(PROMPT)
In the entries below, find the lines that contain the word "agent" and copy them.
══ TASK MATERIAL ══
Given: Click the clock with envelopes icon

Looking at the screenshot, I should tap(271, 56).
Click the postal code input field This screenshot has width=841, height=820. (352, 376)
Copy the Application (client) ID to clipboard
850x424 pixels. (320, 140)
═══
══ TASK MATERIAL ══
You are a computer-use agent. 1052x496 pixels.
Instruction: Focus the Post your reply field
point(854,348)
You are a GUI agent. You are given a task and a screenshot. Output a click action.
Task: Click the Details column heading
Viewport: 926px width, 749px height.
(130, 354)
═══
(SOLVED EXERCISE)
You are a computer-use agent. 1052x496 pixels.
You are a GUI agent. You are given a task and a screenshot. Output a click action.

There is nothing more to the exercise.